Joe confirmed his salvation in the days he had left. The Holy Spirit must have been dealing with his soul right up to the end when he murmured, “I shouldn’t have cussed at them boys. That was wrong.” (Trouble was, he’d cussed out so many boys we never knew who he was talking about.) His last coherent words were to his neighbor and good friend, Jan (who giggled with him in church): “I’ll meet you in heaven by the big tree.”

Lord, thank You for Your patience, mercy and grace. Thank you for the countless prayers for salvation You have answered, and we once again  lift up our loved ones who do not yet know You. Thank you for fixing hope in our hearts, so that we can live and die knowing we will spend eternity with You.

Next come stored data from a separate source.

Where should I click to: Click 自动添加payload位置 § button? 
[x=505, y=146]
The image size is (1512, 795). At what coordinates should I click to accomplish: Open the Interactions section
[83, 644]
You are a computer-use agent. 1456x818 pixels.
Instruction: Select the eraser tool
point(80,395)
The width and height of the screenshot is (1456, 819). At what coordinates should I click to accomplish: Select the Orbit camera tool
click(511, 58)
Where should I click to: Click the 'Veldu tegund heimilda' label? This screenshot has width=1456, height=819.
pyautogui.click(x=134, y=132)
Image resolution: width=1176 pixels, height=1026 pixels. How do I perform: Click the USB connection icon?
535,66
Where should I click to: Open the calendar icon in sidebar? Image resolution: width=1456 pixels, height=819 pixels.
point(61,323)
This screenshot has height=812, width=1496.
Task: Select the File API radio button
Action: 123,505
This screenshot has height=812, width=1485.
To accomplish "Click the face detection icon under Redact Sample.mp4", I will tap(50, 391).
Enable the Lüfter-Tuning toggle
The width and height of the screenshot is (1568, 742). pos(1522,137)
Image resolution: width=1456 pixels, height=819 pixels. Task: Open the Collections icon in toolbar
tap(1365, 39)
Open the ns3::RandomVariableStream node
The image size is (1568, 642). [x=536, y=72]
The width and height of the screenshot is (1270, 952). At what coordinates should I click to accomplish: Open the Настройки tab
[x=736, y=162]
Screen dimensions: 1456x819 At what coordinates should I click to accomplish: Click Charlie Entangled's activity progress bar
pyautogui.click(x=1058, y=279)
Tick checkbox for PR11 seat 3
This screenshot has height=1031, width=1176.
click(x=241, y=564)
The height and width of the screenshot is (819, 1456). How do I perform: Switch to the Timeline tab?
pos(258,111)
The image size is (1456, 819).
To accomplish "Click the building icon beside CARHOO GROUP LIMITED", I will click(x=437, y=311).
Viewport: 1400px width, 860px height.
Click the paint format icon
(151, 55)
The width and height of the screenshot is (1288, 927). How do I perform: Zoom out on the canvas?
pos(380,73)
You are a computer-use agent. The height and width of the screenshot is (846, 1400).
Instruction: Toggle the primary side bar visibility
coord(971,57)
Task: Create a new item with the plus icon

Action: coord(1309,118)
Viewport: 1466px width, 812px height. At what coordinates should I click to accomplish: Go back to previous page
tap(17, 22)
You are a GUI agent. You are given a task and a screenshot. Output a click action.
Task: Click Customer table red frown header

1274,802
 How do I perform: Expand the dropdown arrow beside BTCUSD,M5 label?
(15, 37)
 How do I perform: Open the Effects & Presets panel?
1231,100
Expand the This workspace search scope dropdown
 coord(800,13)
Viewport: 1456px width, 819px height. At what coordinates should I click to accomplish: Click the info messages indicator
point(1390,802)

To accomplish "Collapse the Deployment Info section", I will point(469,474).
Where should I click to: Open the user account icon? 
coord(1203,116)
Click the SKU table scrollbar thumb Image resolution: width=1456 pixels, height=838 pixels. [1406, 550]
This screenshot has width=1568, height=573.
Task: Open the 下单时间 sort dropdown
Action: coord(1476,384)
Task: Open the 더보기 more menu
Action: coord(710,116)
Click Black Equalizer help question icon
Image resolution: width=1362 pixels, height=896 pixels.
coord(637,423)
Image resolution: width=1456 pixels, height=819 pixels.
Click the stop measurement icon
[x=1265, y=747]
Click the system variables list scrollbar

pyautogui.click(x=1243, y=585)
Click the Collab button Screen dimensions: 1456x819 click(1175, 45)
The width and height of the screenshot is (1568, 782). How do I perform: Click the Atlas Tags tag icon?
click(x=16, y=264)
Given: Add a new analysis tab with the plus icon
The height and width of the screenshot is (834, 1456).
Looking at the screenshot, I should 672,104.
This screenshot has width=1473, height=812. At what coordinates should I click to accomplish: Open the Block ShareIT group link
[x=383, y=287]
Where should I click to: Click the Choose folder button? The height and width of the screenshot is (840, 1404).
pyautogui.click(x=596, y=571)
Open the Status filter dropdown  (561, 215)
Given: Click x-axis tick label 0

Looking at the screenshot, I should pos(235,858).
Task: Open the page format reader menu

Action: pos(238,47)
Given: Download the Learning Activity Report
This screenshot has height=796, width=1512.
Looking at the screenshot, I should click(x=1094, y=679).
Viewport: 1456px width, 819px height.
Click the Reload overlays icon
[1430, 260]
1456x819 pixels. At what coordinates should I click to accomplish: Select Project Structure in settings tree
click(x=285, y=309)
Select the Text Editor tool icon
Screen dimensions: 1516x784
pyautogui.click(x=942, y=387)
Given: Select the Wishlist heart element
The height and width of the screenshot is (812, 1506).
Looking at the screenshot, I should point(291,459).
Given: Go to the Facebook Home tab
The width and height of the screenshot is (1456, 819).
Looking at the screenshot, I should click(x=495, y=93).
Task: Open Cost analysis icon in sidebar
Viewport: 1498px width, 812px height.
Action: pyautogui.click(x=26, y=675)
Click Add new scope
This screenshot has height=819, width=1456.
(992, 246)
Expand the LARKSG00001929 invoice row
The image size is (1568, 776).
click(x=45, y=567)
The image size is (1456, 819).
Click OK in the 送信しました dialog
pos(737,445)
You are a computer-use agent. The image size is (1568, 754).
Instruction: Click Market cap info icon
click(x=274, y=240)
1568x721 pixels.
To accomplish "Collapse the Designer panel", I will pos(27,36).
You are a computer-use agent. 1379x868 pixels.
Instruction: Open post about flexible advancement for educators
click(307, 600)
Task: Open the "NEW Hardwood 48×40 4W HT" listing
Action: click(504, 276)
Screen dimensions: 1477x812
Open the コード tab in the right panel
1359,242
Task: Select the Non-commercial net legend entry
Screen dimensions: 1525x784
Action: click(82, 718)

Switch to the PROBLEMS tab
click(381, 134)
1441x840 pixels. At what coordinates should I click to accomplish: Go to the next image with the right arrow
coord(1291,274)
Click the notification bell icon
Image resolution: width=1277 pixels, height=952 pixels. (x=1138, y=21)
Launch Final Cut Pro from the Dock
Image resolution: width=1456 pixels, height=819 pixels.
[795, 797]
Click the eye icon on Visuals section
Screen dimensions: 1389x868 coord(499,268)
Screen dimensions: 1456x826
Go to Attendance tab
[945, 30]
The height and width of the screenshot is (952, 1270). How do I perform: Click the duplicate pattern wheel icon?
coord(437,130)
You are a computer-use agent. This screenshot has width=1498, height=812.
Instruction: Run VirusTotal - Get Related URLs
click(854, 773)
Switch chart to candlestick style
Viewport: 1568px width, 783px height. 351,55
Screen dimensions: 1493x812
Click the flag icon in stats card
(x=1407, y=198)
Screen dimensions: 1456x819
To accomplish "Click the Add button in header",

Joe died peacefully at home, the preacher by his side, surrounded by family singing hymns, reading Scriptures and praying together. As they gathered on the back porch afterward in the darkness, a mournful train whistle filled the valley. Joe’s old friend, Tom, was driving the train that night, and he had promised to blow the whistle in honor of his old coon-hunting buddy. Lightening flashed across the sky as if God answered, “We’ll be right here, waiting for you. Just look for us beside the big tree.”

Read 1 Peter 3:15

  1. What is the reason for the hope that you have? Are you prepared to explain this to someone?
  2. How would you explain the gospel using the key words 1) faith, 2) hope and 3) love?
  3. Practice sharing your testimony. Repeat it aloud in the car, or write it out.
  4. Have you ever seen the gospel shared without gentleness and respect? What happened?

Read Colossians1:3-8

  1. In Whom is our faith (verse 4)? Who receives our love? Does your hope make you love God and others more?
  2. Where is our hope stored (verse 5)? What is the source of that hope? Do you hope in the gospel, or do you hope in earthly things?
  3. Is your hope bearing fruit (verse 6)? How does your understanding of God’s grace change your words, your works, or your walk?
  4. How did the gospel come to you – was it through your parents, a friend, a neighbor, a pastor, or someone else?
  5. Who is your Epaphras – a fellow servant who ministers to you? To whom are you an Epaphras?

Read Titus 3:3-7 and Revelation 22:14

  1. Do you remember your time of foolishness? Are you praying for someone who is still enslaved?
  2. Thank God for His mercy (Titus 3:5)! He knows the exact moment we will respond.
  3. How are we saved (Titus 3:5)? As a result, what will happen in heaven (Rev 22:14)?
  4. Will you be waiting by the big tree? Why or why not?